Rehabbing the bridge
La PORTE — A national engineering firm is recommending La Porte County leaders begin to explore options to rehabilitate Michigan City’s 87-year-old Franklin Street Bridge.
Representatives of H.W. Lochner presented the findings of a study the company recently conducted on the structure to members of the La Porte County Council and Board of Commissioners during a joint workshop Monday at the county complex in La Porte.
The study suggests the county consider making extensive overhauls to the recently reopened bridge – which the county closed for several weeks this past winter to repair damage caused by January’s extreme cold – rather than replacing it or ignoring the lingering issues the aging structure faces.
“It’s essentially a ‘slam dunk’ that the bridge should be rehabilitated,” said Daniel Herring, senior project manager with Lochner. “It suits the vehicular needs [and] it suits the load-carrying needs. The deterioration is essentially the only reason we need to do the work.”

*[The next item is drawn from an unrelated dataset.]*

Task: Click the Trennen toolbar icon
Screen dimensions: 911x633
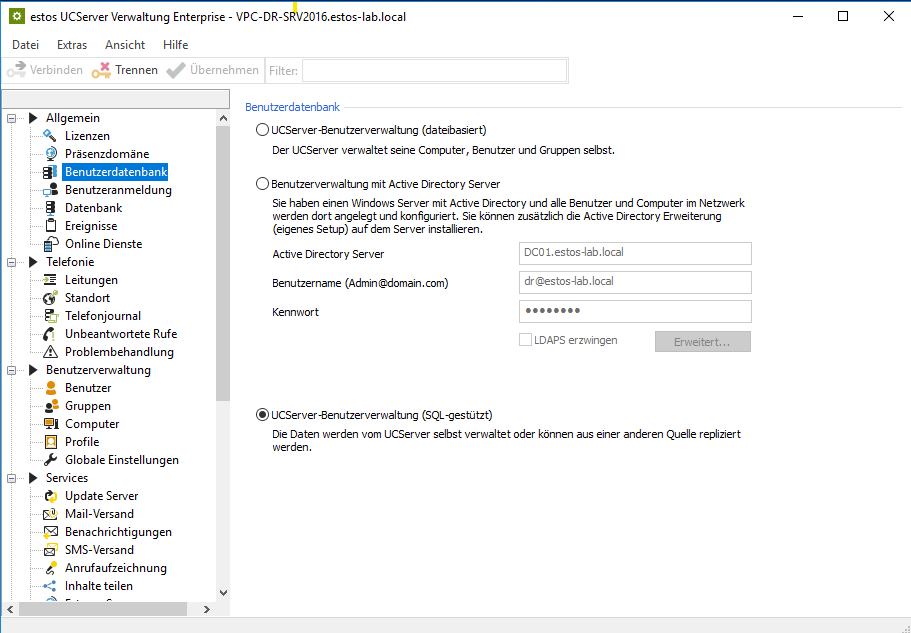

Among the tasks the project would focus on is modernizing the mechanical systems that allow the bridge to swing open for boats passing underneath. The work would make the bridge operate more reliably and should add another 50 years of service life, the study said.
Local officials have conducted several rehabilitation projects to the bascule bridge over the years, including replacing its original timber deck with open steel roadway grating in 1950, but the structure still possesses many original components.
Not only would rehabilitation preserve the historic character of the 1932 bridge, which carries Franklin Street over Trail Creek, but it would allow La Porte County to secure federal grant dollars for the project, Herring said. The county could take advantage of the Indiana Department of Transportation’s Historic Bridges Program, which provides an extensive process for communities to follow to get funding for such initiatives.
While federal grants could cover up to 80 percent of the cost, with local dollars providing a 20 percent match, county leaders should only expect to receive around 50 percent for the bridge project, Herring said. Officials could seek additional outside funding from the state.
If they choose to proceed with the rehabilitation, the county would have to commission additional studies on the structure before the design and construction phases begin. Herring said the project would take at least three to four years to develop, with County Councilman Mark Yagelski adding that, in his experience with similar projects, the process will likely take five to six years to finish.
“This isn’t tomorrow’s project,” Yagelski said. “This is the plan for the future.”
Following the workshop, the County Council conducted a regular meeting, during which members:
• Approved an additional appropriation of $37,500 to Indiana Guardianship Services to provide a local match for a state grant.
• Authorized the hiring of replacement positions in the assessor’s office, maintenance department and treasurer’s office.
• Approved an ordinance to establish a non-reverting county coroner fund and a fee for coroner services provided to users from outside the county. The ordinance will move to the Board of Commissioners for approval.
• Granted permission to the surveyor’s office to purchase $97,000 worth of equipment, supplies and service contracts.
• Granted permission to the assessor to purchase $4,305.98 worth of computer equipment.
• Granted permission to the 911 department to replace the air conditioner at the 911 center for $90,000.
• Granted permission to the health department to spend $120,500 to remodel its water lab.
• Approved an additional appropriation of $124,000 to the plan commission for training and funding for its 2019 budget. The council tabled an $80,000 request to purchase two replacement vehicles.
• Approved an additional appropriation of $125,000 to the commissioners to pay Fair Management and Event Corporation for infrastructure improvements to the fairgrounds.
• Tabled an additional appropriation of $3,821.57 to the emergency management office to purchase a new emergency radio for Niemann School in Michigan City until the next meeting on April 22.
• Approved an additional appropriation of $423,514 to EMS to replace two ambulances and equipment, with the county holding one old vehicle back from trade-in.
• Tabled an additional appropriation of $50,685 to the coroner to replace a vehicle and equipment.
• Approved an additional appropriation of $387,010 to the sheriff’s office for jail food and medical services, and software and licensing for computer forensics. The council also gave the sheriff’s office permission to spend $1,925 for a correctional restraint chair for the jail and $600 for K-9 supplies.
• Granted permission to the auditor to purchase a new desk and carpet for that office for $11,000.